On Wed, Aug 4, 2010 at 10:07 AM, Ray Rashif <schivmeister@gmail.com> wrote:
On 4 August 2010 03:55, Sven-Hendrik Haase <sh@lutzhaase.com> wrote:
On 03.08.2010 23:21, Andre "Osku" Schmidt wrote:
Hello,
this may be a minor issue, but it's bugging me so much that i had to write it here. and please link me to any previous discussion if this was asked before, i was kinda lazy to really search and http://wiki.archlinux.org/index.php/Arch_Packaging_Standards didn't mention anything about it.
is there any rule on how to name packages ?
lets take clutter as an example. it's named "clutter" everywhere in upstream, git, tarball, docs etc. but, it only builds libraries, and names those libclutter* (and really is only usable as library)
so why are these (or only this?) packages named foo and not libfoo ?
cheers .andre
ps. im here to fix, not flame :)
Arch, unlike other distros, names packages after what upstream names their software. Thus, clutter is named clutter because upstream calls it that. libinfinity is named libinfinity because upstream calls it that.

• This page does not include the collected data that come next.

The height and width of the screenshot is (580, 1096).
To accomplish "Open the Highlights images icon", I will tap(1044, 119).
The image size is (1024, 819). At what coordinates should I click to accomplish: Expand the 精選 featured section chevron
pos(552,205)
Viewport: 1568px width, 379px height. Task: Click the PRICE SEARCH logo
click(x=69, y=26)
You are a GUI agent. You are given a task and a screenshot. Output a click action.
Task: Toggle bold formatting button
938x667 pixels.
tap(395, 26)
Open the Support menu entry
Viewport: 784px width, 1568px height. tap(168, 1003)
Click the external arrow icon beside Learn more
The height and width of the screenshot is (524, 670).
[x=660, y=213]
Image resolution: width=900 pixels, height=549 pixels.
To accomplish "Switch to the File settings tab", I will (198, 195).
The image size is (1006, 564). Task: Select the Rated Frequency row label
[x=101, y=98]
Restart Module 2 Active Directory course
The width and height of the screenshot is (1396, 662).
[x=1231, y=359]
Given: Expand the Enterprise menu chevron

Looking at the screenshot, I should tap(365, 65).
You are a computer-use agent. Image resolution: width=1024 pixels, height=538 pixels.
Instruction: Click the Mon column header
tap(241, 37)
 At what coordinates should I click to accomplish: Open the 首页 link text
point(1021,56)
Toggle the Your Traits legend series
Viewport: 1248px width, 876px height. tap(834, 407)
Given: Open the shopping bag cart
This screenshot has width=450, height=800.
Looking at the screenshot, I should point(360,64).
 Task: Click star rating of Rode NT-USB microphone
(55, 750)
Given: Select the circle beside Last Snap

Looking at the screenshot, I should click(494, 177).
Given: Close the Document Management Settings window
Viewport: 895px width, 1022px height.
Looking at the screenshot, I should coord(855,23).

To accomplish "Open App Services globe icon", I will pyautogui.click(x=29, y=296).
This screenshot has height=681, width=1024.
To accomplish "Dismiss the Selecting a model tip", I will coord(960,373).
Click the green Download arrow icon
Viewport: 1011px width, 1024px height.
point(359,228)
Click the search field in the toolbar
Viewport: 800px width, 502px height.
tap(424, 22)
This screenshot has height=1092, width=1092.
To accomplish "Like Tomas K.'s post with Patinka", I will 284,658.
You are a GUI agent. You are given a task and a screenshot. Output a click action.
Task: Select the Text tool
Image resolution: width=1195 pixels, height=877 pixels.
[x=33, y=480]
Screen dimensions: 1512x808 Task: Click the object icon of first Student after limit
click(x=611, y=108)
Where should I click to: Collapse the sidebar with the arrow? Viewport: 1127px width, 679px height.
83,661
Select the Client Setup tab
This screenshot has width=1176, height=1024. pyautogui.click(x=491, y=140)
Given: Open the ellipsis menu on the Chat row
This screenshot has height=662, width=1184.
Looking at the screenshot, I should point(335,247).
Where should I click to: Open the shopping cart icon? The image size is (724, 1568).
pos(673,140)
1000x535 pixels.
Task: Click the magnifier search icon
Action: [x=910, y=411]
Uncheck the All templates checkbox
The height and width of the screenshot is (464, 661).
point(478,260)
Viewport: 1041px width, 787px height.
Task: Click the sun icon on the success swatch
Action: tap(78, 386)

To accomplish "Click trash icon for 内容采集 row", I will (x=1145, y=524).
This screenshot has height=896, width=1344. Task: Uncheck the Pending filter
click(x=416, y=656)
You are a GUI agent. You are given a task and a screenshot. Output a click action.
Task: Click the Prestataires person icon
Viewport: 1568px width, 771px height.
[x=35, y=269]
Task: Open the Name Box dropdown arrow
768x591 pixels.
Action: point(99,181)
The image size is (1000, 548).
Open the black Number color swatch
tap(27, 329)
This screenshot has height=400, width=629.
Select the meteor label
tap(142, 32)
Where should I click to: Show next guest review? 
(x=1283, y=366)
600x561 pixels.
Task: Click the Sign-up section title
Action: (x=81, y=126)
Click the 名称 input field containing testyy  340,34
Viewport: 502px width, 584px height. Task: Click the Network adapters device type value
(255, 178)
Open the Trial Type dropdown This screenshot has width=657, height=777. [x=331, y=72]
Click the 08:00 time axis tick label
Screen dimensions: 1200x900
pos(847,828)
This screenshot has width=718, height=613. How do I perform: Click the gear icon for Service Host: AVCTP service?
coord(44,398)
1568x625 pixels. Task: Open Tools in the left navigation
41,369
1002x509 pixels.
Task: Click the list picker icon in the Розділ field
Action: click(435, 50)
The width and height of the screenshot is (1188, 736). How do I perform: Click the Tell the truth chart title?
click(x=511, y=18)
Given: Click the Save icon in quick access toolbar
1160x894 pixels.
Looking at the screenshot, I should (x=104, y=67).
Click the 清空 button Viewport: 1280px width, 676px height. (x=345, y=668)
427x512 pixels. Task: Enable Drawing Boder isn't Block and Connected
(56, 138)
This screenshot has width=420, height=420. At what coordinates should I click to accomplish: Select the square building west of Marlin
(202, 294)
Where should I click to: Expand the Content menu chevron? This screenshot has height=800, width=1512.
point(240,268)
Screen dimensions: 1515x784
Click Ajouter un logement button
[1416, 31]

Prepending "lib" to everything also seems silly to me. Some lib packages might not purely be libs. For instance, one of my packages, ogre, is mainly a lib for 3D development but it has a lot of stuff (media, docs, samples, tutorials) that regular libs do not. What should it be called in the "lib" scheme? libogre (Debian does that) or just ogre? sdkogre perhaps? If we just name it ogre, we will have no problems at all and people will easily be able to find the package they are searching by just following the name upstream gave to their stuff.
This also goes hand in hand with the philosophy of living close to upstream.
My suggestion in order of priority:
- Upstream project name * - Upstream tarball name
* For some libraries, their project name is just "foo". In that case, if I see that the resulting package would contain nothing the end-user would run/use (as a binary/executable), then I name it "libfoo" (often the tarball name).
You can always approach upstream with regards to naming a distributed package of their software.
roger. thought it would be upstream business, just wanted to confirm.